Ce point de vue pourrait recéler une part de vérité. Cependant, il bute sur une observation. Le scandale dénoncé à l’échelle mondiale n’a guère empêché les coupeurs de têtes mal islamisées de persévérer. Les espèces, diverses, de Frères musulmans ne divorcent pas, pour si peu, avec leurs convictions. Bien des siècles avant, ces nouveaux coureurs après le califat, la succession des éliminations, dès le décès du prophète, illustre l’alliance du sang versé avec les croyances. Pour cette raison, la mise en difficulté d’Ennahdha lors des prochaines élections ne va pas de soi.

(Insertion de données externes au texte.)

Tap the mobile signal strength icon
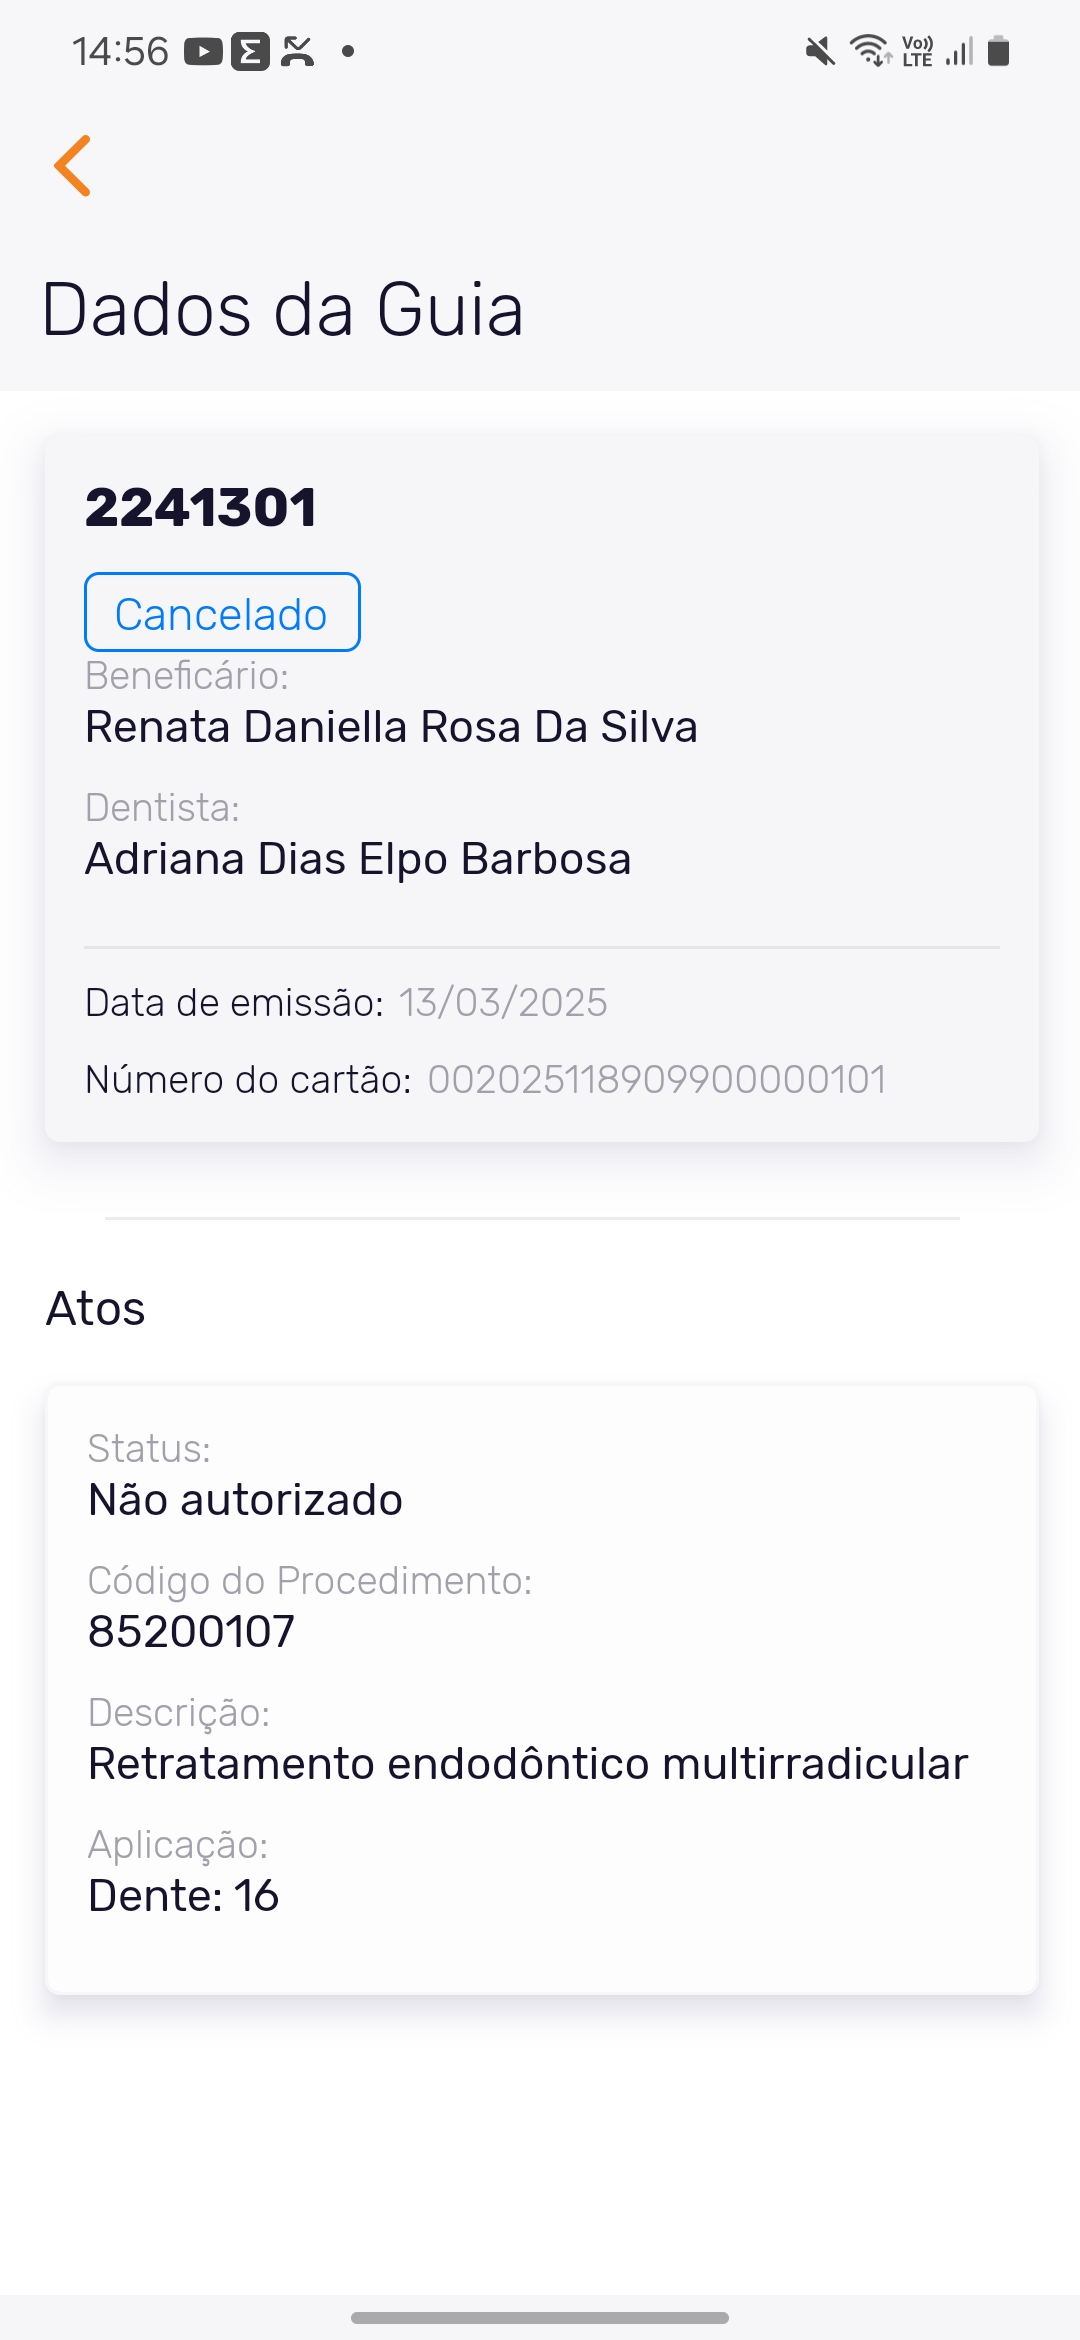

Commanditer l’assassinat, selon les avocats, ne suffit pas. Car les partisans de l’option charaïque inscrivent par pertes et profits l’affaire Belaïd-Brahmi. Pour les deux groupes à distance, mis en compétition, l’épreuve des élections établira la concordance ou la discordance entre le degré de performance et le niveau d’aspiration.
Pareille démarche convie le ton de l’analyse et congédie celui de l’opinion.
De nouveau interviewé avec mes cinq informateurs pro nahdhaouis, Youssef Hsoumi exprime le point de vue prévu : « Belaïd et Brahmi sont partis depuis longtemps, que Dieu leur pardonne ! Jusqu’à quand nos adversaires vont-ils continuer à mastiquer la même pâte à mâcher pour détourner l’attention des problèmes posés au pays ? Comme elle a gagné les Municipales, Ennahdha remportera les élections législatives et présidentielle ». Tout près de là, Hayet Hached, tenancière de la boutique dénommée la Mazraâ, confirme ces dires : « Autour de moi, tous ces marchands sont euphoriques et prédisent le succès d’Ennahdha. Ils refusent d’écouter les accusations portées contre lui. C’est malheureux mais c’est comme ça ».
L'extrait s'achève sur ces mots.